Asymmetric excitation of left- vs right-handed photons in accelerating waveguides
Adrian del Rio
TL;DR
This work demonstrates a quantum anomaly for electric-magnetic duality in Maxwell theory confined inside a helically accelerating waveguide. By employing a covariant phase-space quantization with duality-preserving boundary conditions and a self-dual formulation, the authors construct in/out Fock spaces and perform a Bogoliubov analysis to track helicity mixing. The key result is a nonzero vacuum expectation value of the duality charge, \langle in|:Q:|in\rangle, arising from frame-dragging and spectral asymmetry between right- and left-handed photon modes, given by a topological sum over mode sets. The finding provides a concrete analogue of the axial anomaly for spin-1 fields in flat spacetime with noninertial boundaries and suggests experimental routes, including analogue gravity platforms and squeezed-state enhancements, to detect a helicity imbalance of vacuum photons.
Abstract
The electromagnetic duality symmetry of Maxwell's equations in vacuum implies that the circular polarization $Q$ of classical electromagnetic waves is conserved. In quantum field theory, the normal-ordered operator $\hat Q$ represents the difference between the number operators of right- and left-handed photons. Previous studies have shown that its expectation value is not conserved for observers propagating in a gravitational field.
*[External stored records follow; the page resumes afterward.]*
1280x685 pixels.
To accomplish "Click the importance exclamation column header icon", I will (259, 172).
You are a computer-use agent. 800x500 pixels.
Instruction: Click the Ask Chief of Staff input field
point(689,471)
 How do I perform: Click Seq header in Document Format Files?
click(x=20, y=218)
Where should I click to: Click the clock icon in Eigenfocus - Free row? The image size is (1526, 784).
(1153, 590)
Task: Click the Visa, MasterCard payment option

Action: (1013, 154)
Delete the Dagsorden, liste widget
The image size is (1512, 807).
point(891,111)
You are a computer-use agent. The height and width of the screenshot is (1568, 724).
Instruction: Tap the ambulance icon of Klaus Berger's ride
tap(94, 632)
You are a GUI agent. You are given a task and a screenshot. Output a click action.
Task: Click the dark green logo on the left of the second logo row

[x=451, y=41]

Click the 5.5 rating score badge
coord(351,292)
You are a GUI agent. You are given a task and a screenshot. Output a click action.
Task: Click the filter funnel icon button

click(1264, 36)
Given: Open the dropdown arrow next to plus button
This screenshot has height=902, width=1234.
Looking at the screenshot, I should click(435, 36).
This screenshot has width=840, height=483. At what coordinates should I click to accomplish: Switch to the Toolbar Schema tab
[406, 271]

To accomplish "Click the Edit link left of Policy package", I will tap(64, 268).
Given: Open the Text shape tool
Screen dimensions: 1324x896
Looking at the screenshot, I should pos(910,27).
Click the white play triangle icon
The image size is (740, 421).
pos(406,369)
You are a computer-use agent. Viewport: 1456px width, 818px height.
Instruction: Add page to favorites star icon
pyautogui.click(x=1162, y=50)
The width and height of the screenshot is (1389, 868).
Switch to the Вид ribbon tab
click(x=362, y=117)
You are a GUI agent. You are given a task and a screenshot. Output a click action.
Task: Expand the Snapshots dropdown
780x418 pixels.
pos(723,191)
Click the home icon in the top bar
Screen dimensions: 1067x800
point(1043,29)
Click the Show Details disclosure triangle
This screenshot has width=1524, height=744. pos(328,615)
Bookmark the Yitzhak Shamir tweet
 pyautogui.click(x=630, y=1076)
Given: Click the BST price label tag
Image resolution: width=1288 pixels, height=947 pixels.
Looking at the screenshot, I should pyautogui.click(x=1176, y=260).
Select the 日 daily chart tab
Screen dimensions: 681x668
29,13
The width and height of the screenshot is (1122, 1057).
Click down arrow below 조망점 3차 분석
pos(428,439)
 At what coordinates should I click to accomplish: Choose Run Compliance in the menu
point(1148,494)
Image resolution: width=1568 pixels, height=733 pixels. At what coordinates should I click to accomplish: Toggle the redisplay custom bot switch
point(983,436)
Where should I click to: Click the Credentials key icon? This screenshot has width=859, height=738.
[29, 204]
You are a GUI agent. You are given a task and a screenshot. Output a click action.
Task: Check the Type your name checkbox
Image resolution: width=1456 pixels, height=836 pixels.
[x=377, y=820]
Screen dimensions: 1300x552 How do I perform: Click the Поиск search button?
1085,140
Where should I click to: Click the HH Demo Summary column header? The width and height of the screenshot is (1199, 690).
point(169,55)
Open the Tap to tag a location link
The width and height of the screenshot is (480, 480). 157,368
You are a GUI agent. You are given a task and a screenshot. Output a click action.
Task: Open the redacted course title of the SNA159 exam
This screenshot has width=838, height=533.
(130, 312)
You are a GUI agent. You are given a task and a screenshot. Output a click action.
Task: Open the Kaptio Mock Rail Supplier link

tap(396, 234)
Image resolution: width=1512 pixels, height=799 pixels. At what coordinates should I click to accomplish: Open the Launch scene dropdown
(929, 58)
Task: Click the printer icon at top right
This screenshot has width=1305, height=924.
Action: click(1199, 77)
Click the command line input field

Here, we show that this Noether symmetry can also be realized in empty waveguides with duality-preserving boundary conditions, and we quantize the source-free Maxwell theory inside a long, cylindrical waveguide undergoing both linear and rotational acceleration from rest. In the vacuum $|0\rangle$ associated to inertial observers, we find that the expectation value $\langle 0| \hat Q |0\rangle $ fails to be conserved for observers co-moving with the waveguide. In particular, frame-dragging effects induce a spectral asymmetry between the right- and left-handed field modes at late times. As a consequence, accelerated detectors co-moving with the rotating waveguide can detect photon-pair excitations from the quantum vacuum, exhibiting an imbalance between opposite helicity modes. This is a relativistic quantum effect, which shows that the classical conservation law associated with duality symmetry is broken in the quantum theory even in flat spacetime, provided we work with non-inertial systems. Our analysis provides a concrete proof of concept for testing this effect in analogue gravity platforms.